On Thursday, 18 June, Ascot racecourse will fall quiet for a few short minutes before the stands erupt, as the cream of the staying division lines up for the Gold Cup. Run over a gruelling two miles and four furlongs, it is a test of stamina, class and patience in equal measure, and the winner almost always ranks as one of the best out-and-out stayers in training.

Racing fans will be poring over every angle to find the winner, especially with last year’s record-breaking hero Trawlerman not certain to defend his crown after missing his intended prep runs, and Aidan O’Brien’s Scandinavia emerging as the would-be new king of the stayers. To cut through the noise, we have fired up our supercomputer to assess which horse has the best chance of winning the 2026 Gold Cup.

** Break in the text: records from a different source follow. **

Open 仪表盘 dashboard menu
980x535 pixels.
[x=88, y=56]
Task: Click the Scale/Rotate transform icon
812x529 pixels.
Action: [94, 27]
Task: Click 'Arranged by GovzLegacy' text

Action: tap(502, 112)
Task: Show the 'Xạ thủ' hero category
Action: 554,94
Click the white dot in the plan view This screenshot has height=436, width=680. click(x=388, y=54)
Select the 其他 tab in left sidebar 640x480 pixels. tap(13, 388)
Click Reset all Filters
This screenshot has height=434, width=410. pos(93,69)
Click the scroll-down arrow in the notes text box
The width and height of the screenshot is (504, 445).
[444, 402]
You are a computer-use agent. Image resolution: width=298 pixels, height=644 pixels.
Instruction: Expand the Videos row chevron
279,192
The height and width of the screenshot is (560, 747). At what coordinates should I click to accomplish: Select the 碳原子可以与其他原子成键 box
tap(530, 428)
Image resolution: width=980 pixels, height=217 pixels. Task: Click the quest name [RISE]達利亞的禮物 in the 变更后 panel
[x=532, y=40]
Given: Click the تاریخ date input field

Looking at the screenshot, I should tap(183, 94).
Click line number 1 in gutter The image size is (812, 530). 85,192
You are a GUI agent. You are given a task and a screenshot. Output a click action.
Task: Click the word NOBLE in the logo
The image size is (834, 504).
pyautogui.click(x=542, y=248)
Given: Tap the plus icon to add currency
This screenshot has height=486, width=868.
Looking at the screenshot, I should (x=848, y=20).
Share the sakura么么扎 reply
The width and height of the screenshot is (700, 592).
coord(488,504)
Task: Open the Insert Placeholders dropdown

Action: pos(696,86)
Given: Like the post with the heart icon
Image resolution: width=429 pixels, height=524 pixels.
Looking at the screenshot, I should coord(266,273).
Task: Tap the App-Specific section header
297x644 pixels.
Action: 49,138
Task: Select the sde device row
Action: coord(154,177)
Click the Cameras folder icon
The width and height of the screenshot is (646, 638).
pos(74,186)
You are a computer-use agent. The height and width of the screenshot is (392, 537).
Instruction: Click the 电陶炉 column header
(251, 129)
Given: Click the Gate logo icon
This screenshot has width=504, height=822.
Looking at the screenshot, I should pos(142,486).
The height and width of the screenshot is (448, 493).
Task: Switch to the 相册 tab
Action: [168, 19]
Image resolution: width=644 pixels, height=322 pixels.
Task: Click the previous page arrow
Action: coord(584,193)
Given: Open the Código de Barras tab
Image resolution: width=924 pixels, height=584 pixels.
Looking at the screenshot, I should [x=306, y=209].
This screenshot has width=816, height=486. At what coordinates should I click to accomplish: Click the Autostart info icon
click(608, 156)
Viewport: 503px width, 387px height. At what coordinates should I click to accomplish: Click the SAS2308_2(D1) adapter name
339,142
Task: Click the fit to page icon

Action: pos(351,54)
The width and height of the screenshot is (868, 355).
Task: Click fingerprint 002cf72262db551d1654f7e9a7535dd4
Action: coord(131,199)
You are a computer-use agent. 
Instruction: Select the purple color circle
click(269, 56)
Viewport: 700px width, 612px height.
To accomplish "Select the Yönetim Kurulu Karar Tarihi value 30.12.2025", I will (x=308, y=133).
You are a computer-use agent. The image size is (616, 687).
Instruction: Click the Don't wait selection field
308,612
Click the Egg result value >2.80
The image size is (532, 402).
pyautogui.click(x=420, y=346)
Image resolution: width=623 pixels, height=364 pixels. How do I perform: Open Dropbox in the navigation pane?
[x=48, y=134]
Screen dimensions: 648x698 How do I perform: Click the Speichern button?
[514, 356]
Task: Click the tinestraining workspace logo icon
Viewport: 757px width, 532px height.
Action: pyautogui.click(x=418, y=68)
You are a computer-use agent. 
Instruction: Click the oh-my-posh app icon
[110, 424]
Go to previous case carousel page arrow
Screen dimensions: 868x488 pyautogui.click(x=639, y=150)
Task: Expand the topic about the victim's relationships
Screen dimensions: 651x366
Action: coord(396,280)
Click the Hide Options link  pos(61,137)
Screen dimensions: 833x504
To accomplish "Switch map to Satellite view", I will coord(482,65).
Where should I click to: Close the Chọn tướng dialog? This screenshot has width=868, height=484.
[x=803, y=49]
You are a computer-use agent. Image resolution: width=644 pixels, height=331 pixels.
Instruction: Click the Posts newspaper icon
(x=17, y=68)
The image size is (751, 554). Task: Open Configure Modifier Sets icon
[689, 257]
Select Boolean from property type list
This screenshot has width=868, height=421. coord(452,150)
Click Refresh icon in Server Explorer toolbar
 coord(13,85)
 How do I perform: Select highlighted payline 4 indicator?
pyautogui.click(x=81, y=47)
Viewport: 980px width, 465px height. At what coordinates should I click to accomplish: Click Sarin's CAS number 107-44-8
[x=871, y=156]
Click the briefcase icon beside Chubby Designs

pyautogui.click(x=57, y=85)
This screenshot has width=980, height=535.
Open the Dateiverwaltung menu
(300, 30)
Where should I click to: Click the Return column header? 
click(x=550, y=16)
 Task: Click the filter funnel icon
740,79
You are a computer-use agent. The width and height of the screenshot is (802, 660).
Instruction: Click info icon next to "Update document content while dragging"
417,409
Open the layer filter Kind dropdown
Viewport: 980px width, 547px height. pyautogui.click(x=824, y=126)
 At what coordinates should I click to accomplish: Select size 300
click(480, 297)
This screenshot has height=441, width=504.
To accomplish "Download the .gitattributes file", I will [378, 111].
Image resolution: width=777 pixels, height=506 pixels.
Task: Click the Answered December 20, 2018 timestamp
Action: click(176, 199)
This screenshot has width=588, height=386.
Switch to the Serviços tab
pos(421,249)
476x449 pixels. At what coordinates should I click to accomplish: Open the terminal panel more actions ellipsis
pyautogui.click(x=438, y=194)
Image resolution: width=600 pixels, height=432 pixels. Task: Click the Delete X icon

How The Supercomputer Works

The data experts at irishracing formulated a complex and industry leading algorithm to best assess the chances of the competing horses in the 2026 Ascot Gold Cup.

The algorithm runs multiple steps and takes into account different factors, before running the simulations and generating the winning probabilities of all competing horses.

To work that out, it does three things:

- It learns what a winner looks like. The model studies past Royal Ascot staying winners and builds a picture of their key traits - things like age, weight, how highly regarded the horse was among that year’s field, and whether they had already proved themselves over the race’s gruelling two-mile-four-furlong trip.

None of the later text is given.